Lay out the items as a numbered list, starting with the line containing "Where should I click to: Click 新建(N)" and going through the line containing "will tap(192, 494).", leaving out blank lines.
— BEGIN —
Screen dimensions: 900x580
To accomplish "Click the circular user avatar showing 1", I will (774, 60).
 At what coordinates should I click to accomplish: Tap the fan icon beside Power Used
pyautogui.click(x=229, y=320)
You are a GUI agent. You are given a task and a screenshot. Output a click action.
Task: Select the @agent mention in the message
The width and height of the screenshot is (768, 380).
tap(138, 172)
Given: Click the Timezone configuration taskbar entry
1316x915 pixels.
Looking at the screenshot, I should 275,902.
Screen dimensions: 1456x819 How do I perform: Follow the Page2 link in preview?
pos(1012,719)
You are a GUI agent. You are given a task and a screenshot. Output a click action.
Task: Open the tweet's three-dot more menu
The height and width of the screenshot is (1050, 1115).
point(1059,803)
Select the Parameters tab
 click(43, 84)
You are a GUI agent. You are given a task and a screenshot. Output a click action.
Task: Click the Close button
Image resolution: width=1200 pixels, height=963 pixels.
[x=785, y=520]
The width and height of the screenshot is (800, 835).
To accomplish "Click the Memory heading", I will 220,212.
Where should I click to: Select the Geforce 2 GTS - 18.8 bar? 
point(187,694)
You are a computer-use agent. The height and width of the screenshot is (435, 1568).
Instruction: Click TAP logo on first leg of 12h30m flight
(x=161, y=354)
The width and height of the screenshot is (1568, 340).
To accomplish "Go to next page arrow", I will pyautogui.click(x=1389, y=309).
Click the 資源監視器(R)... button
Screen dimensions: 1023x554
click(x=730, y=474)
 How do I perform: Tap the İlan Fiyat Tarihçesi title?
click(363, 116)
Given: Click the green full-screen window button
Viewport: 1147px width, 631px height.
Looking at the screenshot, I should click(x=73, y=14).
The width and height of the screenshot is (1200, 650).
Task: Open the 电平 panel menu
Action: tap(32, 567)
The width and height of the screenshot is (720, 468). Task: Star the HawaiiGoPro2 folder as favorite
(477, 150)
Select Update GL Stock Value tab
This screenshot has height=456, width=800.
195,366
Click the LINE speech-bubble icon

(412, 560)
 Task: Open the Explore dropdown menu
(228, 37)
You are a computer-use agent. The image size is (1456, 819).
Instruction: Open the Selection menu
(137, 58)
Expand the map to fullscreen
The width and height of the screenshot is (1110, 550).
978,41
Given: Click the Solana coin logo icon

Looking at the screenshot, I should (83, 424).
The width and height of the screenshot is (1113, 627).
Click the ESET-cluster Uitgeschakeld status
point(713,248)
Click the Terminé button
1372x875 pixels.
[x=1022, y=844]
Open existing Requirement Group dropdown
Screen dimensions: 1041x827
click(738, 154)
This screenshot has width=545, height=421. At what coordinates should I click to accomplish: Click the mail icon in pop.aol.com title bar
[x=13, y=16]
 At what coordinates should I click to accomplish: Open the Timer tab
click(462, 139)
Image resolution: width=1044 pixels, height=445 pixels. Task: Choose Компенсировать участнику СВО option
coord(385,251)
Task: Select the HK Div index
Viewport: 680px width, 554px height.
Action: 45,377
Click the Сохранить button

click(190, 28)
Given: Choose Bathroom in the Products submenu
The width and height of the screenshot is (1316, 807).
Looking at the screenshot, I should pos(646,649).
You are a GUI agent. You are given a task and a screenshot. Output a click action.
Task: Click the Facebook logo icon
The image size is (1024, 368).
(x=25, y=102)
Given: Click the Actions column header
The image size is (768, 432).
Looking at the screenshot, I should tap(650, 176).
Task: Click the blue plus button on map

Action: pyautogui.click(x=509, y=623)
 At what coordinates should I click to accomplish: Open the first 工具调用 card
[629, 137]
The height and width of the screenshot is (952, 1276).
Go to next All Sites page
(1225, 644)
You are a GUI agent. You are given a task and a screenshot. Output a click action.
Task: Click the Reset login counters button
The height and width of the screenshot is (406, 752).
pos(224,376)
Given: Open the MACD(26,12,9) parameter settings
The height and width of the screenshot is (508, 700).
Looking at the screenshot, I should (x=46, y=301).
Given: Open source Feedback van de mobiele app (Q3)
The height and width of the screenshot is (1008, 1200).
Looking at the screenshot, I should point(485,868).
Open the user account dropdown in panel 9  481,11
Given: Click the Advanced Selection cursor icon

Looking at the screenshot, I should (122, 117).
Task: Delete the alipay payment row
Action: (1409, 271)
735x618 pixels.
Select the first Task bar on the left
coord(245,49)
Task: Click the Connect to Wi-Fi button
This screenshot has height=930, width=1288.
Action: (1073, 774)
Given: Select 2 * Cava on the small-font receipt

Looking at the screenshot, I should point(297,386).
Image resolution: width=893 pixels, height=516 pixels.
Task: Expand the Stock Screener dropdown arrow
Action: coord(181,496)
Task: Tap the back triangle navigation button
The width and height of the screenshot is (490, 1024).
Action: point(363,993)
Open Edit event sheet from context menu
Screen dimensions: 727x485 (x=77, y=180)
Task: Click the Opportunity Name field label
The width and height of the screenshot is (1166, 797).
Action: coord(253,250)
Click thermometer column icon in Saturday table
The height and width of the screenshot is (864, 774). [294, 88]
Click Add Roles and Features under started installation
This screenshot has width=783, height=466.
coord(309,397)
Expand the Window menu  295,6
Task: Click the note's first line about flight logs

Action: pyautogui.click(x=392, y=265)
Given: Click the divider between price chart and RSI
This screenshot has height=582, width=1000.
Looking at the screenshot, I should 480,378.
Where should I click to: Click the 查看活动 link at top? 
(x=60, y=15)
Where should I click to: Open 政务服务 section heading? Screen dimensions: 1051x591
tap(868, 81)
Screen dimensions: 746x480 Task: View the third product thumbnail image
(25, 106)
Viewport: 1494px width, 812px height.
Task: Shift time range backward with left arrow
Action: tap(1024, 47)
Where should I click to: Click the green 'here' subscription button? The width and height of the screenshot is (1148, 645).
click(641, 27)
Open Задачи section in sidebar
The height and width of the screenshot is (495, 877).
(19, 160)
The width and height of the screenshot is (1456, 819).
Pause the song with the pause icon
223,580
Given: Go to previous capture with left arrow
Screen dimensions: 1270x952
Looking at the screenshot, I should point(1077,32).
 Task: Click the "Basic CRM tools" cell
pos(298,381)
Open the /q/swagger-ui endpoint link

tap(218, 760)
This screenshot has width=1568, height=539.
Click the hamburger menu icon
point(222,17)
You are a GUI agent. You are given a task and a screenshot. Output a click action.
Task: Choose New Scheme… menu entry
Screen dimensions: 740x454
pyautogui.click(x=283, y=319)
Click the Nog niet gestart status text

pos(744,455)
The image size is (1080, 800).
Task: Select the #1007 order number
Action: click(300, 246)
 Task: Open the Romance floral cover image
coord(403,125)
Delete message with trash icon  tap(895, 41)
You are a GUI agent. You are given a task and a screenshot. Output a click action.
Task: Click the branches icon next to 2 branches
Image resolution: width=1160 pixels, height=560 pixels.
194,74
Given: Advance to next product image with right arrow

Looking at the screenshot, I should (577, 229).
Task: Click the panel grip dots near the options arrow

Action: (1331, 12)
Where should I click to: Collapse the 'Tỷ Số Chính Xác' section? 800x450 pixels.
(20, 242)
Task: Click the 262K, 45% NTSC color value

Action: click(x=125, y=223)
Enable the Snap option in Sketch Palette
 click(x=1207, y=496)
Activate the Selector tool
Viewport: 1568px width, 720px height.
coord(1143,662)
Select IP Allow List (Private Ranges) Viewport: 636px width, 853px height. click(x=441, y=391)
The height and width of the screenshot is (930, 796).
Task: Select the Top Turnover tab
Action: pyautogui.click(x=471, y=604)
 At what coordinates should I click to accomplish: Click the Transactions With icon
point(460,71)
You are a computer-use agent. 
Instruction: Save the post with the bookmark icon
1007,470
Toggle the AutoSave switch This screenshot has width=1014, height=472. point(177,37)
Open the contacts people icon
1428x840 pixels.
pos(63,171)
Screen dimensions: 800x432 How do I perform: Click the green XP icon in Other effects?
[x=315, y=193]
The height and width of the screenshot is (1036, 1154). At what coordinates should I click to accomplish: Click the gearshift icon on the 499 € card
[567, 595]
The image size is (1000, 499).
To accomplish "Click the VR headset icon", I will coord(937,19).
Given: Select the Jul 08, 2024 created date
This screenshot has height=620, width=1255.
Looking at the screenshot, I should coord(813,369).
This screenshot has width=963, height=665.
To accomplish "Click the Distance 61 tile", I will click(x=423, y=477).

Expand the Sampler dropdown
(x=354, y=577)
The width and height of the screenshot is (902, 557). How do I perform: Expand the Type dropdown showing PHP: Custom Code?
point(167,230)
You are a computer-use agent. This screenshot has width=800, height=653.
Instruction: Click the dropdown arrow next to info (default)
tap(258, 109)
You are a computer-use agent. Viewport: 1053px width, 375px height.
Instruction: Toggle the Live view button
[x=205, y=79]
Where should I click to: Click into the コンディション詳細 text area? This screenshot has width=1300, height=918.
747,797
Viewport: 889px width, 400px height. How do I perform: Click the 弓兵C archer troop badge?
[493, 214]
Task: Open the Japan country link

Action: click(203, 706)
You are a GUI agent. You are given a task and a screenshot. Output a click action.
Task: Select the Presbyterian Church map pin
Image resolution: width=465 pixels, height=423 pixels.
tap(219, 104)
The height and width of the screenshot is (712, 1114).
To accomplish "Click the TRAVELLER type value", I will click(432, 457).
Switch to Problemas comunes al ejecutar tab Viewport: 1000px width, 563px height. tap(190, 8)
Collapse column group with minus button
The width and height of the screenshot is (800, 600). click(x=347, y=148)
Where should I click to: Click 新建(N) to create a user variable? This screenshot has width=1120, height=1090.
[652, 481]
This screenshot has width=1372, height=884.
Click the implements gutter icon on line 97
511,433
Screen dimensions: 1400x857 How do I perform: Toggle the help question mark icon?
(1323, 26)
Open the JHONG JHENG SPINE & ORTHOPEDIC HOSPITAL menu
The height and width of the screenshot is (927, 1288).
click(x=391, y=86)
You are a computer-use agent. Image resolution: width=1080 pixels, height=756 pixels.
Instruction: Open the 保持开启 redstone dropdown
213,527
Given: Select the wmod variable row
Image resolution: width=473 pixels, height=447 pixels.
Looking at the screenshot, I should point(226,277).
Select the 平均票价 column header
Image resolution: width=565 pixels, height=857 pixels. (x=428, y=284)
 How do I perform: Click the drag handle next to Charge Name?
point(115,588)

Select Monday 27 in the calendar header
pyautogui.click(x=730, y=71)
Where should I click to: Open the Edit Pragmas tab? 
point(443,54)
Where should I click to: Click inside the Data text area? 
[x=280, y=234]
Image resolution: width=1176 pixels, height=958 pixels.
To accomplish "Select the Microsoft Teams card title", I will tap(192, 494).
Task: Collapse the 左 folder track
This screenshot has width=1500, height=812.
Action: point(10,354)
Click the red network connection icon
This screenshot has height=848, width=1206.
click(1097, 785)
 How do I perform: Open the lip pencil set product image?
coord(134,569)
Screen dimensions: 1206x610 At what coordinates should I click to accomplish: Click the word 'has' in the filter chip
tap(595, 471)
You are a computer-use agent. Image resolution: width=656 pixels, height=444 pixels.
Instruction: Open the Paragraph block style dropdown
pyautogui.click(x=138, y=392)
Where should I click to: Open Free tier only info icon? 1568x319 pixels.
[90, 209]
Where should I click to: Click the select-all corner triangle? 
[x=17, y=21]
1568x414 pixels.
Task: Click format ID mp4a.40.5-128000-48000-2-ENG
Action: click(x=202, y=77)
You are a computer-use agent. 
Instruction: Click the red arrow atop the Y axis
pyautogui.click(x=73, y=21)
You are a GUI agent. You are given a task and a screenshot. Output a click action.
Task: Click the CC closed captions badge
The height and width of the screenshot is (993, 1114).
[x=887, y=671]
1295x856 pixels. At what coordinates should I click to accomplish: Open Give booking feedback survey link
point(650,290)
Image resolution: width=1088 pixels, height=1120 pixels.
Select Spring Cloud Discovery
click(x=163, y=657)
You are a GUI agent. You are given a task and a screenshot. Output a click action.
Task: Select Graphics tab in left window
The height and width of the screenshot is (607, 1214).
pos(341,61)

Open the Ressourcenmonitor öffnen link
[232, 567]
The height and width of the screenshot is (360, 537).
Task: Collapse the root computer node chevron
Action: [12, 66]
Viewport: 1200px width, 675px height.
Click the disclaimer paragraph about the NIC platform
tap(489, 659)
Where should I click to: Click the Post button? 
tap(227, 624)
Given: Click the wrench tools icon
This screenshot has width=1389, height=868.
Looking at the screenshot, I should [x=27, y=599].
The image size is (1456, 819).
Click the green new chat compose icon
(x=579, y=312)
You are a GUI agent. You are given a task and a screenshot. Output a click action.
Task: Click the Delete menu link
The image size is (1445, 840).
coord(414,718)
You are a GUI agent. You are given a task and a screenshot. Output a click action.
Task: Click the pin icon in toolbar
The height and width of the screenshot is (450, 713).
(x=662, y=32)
— END —
__Response__
1. Where should I click to: Click 新建(N) to create a user variable? This screenshot has width=1120, height=1090.
2. [652, 481]
3. This screenshot has width=1372, height=884.
4. Click the implements gutter icon on line 97
5. 511,433
6. Screen dimensions: 1400x857 How do I perform: Toggle the help question mark icon?
7. (1323, 26)
8. Open the JHONG JHENG SPINE & ORTHOPEDIC HOSPITAL menu
9. The height and width of the screenshot is (927, 1288).
10. click(x=391, y=86)
11. You are a computer-use agent. Image resolution: width=1080 pixels, height=756 pixels.
12. Instruction: Open the 保持开启 redstone dropdown
13. 213,527
14. Given: Select the wmod variable row
15. Image resolution: width=473 pixels, height=447 pixels.
16. Looking at the screenshot, I should point(226,277).
17. Select the 平均票价 column header
18. Image resolution: width=565 pixels, height=857 pixels. (x=428, y=284)
19.  How do I perform: Click the drag handle next to Charge Name?
20. point(115,588)
21. Select Monday 27 in the calendar header
22. pyautogui.click(x=730, y=71)
23. Where should I click to: Open the Edit Pragmas tab? 
24. point(443,54)
25. Where should I click to: Click inside the Data text area? 
26. [x=280, y=234]
27. Image resolution: width=1176 pixels, height=958 pixels.
28. To accomplish "Select the Microsoft Teams card title", I will tap(192, 494).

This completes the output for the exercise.